The decoding is straightforward:the subband sequences are reconstructed on the basis of the 12 sample subband blocks taking into account the decoded scalefactor and bit allocation information. Each time the subband samples of all 32 subbands have been calculated, they are applied to synthesis filterbank, which also includes interpolation and windowing operations, and 32 consecutive 16 b PCM format audio samples are calculated. In the ISO/MPEG subjective tests this Layer 1 codec had a mean MOS value of around 4.7 at a rate of 192 kb/s per monophonic channel.
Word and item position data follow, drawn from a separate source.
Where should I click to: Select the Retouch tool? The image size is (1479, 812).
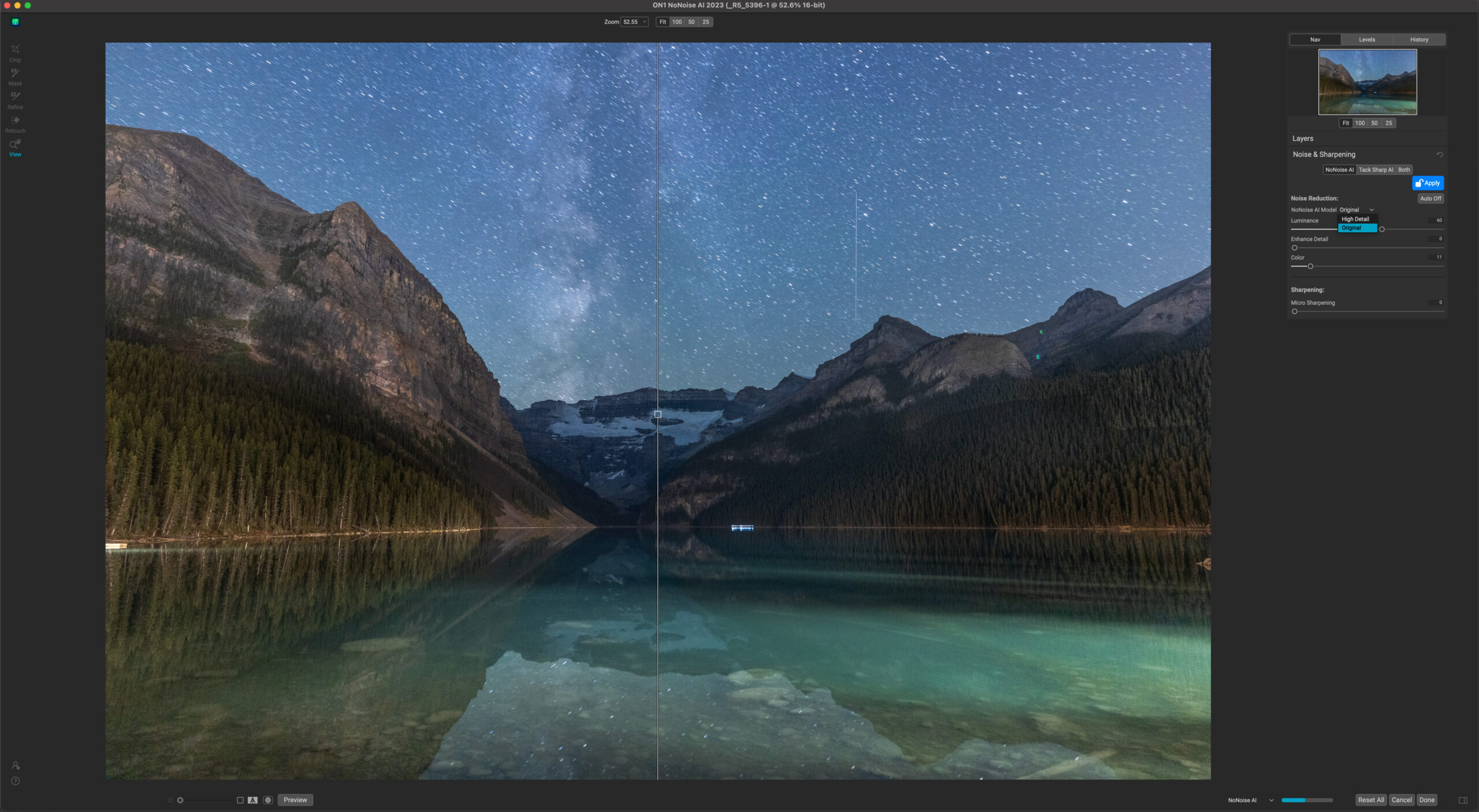click(15, 124)
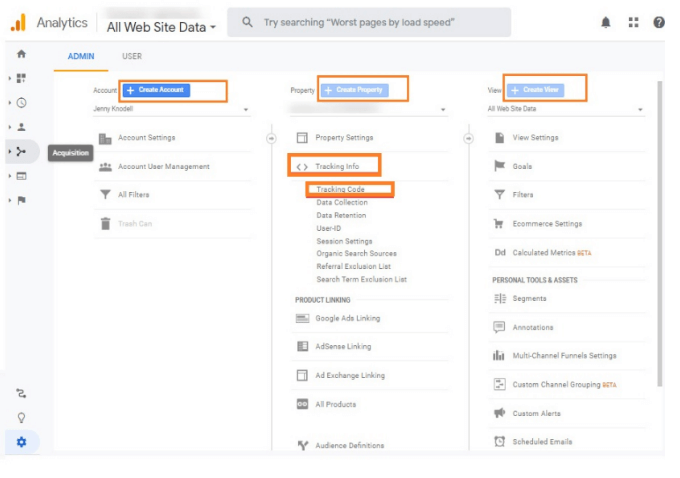This screenshot has width=680, height=478.
Task: Open the Jenny Knodell account dropdown
Action: [x=170, y=109]
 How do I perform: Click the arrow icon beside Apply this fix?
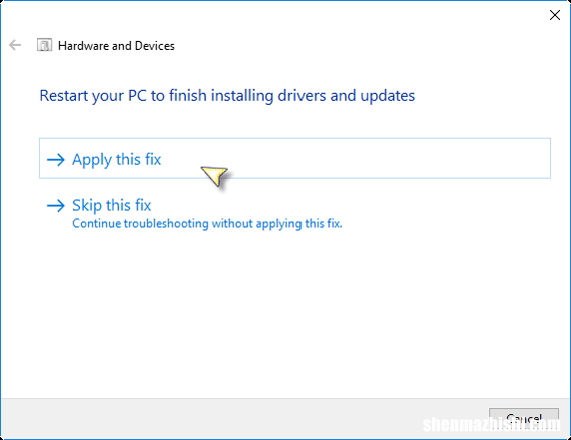[56, 160]
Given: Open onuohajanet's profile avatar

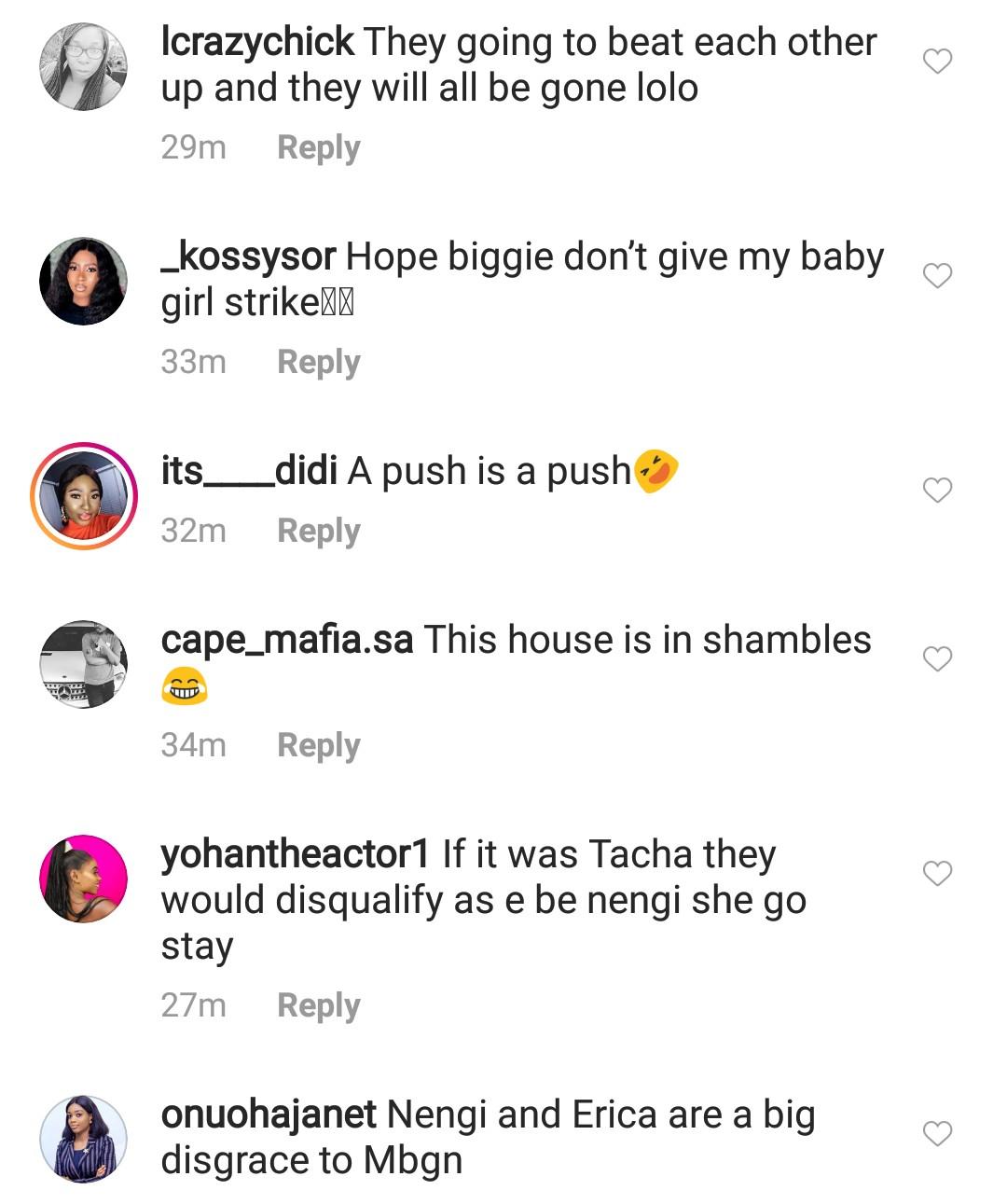Looking at the screenshot, I should click(83, 1139).
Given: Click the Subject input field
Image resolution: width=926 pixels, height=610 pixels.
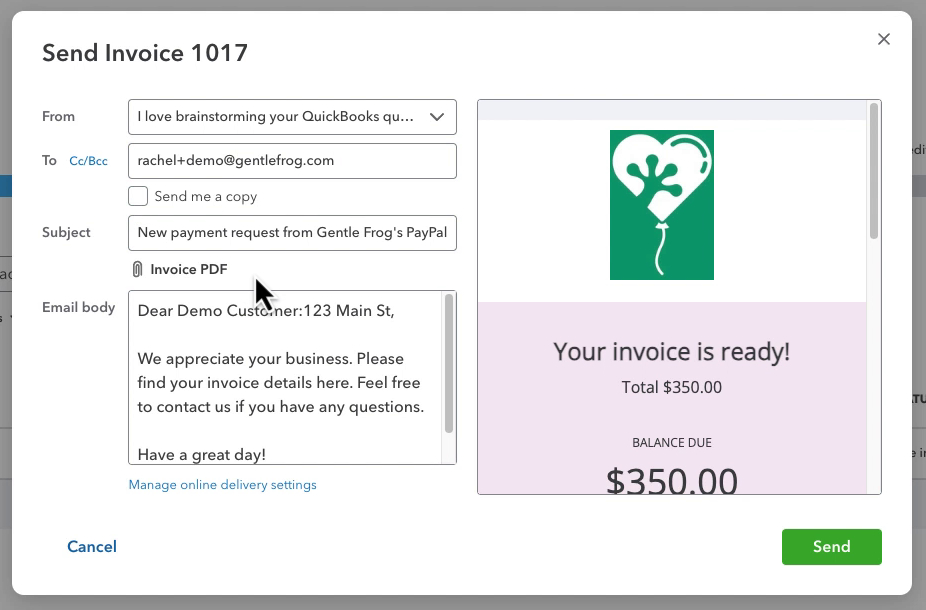Looking at the screenshot, I should 292,233.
Layer 2: The ISO/MPEG Audio Layer 2 coder is basically similar to Layer 1 coder but has a higher complexity and achieves better performance according to three modifications. First, the input to the psychoacoustic model is a 1024 point FFT leading to finer frequency resolution for the calculation of the global signal-to-mask ratio. Second the overall scalefactor side information is reduced by a factor of around 2: in each subband, blocks of 12 samples are formed and scalefactors of three adjacent 12 sample blocks are calculated. Depending on their relative values, only one, two or all three scalefactors are transmitted. In case of large dynamic changes, all scalefactors may have to be used. Third, a finer quantization with up to 16 b amplitude resolution is provided. On the other hand, the number of available quantizers decreases with increasing subband index(which keeps the side information small). The decoding follows that of layer 1. Due to the scale factor selection process, the descaling has to be based on 3*12=36 subband samples hence introducing additional delay. The total delay(without processing delay) of the layer 2 codec is 45 msec at 48 kHz sampling rate.
Figure: Block structure of ISO/MPEG audio encoder and decoder, Layer III
Layer 3: Figure
shows the block structure of the ISO/MPEG Layer 3
Audio coder that introduces many new features. The coder achieves a
better performance, especially at low bit rates(64 kb/s per monophonic
channel) due to an improved time-to-frequency mapping, an
analysis-by-synthesis approach for the noise allocation, an advanced
pre-echo control, and finally by nonuniform quantization with entropy
coding. A higher frequency resolution is achieved by employing a
hybrid filterbank, a cascade of polyphase filterbank and dynamically
windowed MDCT transform. The dynamic window switching allows to switch
from a higher frequency resolution(18 point MDCT) to lower frequency
resolution(6 point MDCT) for subbands above a chosen index when a
higher time resolution is necessary in order to control time
artifacts(pre-echoes) during nonstationary periods of the signal.
The MDCT output samples are nonuniformly quantized, thus providing both
smaller mean squared errors and masking. Huffman coding based on 32
tabulated code tables is applied to represent the quantizer indices in
an efficient way. In addition run length coding of zero value sequences
increases the efficiency. A buffer maps the variable word length
codewords of the Huffman code tables into a constant bit rate. In
order to keep the quantization noise in all critical bands below the
masking threshold an iterative analysis-by-synthesis method is
employed whereby the process of scaling, bit allocation, quantization
and coding of spectral data is carried out within two nested iteration
loops.
The decoding follows that of the encoding process. At a rate of 64 kb/s per monophonic channel the mean MOS values for layers 2 and 3, as measured in ISO/MPEG subjective tests, are around 3.1 and 3.7, respectively. Obviously the higher complexity of the layer 3 coder pays off at low bit rates. At a 128 kb/s joint stereo bit rate seven of eight test items had a MOS value of 4 and above.